Proof that cone not diffeomorphic to plane What is the simplest way to show that the cone $\{(x,y,z)\in\mathbb R^3\,|\,z=\sqrt{x^2 + y^2}, z\geq 0\}$ is not diffeomorphic to $\mathbb R^2$?
After some comments, I realize that this question The cone is not immersed in $\mathbb{R}^3$ is more in the the spirit of what I wanted to know.
What I'm really trying to ask in a physical sense is in what sense is the vertex of the cone a point at which the cone is not smooth, and how can one prove this?
 A: Your original question makes perfect sense.  A diffeomorphism between a set $X \subset \mathbb R^n$ and a set $M \subset \mathbb R^k$ means a 1-1 continuous function $f : X \to M$ which is `smooth' in the sense that for every $p \in X$ there is an open neighbourhood $U$ of $p$ in $\mathbb R^n$ and a smooth map 
$$ \tilde f : U \to \mathbb R^k$$
such that $\tilde f(q) = f(q)$ for all $q \in U \cap X$.  You also demand that $f^{-1} : M \to X$ is smooth. 

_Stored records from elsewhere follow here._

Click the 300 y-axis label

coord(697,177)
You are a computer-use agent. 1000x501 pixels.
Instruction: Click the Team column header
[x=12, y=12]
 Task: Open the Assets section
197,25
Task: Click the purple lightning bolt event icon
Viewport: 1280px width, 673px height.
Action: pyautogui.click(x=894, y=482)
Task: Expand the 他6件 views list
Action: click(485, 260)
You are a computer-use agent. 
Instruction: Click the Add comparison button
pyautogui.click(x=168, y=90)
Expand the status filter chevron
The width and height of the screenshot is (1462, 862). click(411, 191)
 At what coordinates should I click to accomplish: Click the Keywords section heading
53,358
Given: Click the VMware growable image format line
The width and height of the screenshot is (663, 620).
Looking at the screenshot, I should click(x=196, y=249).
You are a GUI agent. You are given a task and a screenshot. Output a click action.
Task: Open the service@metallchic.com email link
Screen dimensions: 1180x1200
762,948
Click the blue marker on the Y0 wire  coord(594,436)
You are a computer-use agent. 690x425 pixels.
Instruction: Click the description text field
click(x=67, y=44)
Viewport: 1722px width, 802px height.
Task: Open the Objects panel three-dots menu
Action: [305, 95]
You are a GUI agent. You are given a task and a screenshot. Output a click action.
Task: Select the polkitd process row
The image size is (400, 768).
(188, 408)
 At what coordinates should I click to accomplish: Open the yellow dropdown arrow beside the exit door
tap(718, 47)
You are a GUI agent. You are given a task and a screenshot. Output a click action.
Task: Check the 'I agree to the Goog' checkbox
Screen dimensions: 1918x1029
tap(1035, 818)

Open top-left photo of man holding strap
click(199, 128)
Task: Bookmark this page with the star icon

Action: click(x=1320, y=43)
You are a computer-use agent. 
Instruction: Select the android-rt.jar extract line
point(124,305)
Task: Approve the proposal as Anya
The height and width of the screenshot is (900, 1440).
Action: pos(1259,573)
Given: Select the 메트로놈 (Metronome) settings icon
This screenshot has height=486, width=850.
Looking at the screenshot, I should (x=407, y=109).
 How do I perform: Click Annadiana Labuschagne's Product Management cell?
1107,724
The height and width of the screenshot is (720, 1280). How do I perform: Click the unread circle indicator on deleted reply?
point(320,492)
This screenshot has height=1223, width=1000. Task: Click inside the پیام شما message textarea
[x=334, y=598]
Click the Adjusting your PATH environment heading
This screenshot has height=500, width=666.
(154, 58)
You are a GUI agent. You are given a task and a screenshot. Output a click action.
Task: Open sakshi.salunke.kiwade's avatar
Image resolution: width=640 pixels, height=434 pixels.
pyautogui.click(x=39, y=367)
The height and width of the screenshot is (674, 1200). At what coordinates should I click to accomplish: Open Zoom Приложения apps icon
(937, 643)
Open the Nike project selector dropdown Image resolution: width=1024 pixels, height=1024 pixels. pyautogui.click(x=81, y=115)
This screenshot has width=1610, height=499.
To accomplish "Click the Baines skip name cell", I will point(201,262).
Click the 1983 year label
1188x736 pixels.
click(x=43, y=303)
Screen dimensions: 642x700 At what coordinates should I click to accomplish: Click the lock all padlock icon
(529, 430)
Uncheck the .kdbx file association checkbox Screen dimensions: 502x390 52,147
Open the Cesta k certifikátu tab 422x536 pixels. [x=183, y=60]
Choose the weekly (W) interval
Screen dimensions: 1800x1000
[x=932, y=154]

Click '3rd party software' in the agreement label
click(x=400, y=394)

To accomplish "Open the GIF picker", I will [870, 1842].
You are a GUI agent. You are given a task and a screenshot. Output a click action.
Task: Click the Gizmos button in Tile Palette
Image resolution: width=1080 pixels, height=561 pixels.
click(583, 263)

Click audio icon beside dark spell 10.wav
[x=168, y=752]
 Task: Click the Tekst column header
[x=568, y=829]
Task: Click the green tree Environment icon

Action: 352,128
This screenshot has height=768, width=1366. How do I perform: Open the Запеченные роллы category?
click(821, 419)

The reason why a cone isn't diffeomorphic to a euclidean space basically just boils down to an implicit function theorem argument.  You ask yourself, what is the tangent space at the cone point?  The implicit function theorem tells you that near any point in the manifold, the manifold is the graph of a smooth function from the tangent space to its orthogonal complement.  So you just have to argue that regardless of what the tangent space is, there's no smooth function that it's the graph of.  There's also a coordinate-axis version of the implicit function theorem which is more convenient in this case.  If it was a smooth manifold, the function $z = \sqrt{x^2+y^2}$ would have to be a smooth function.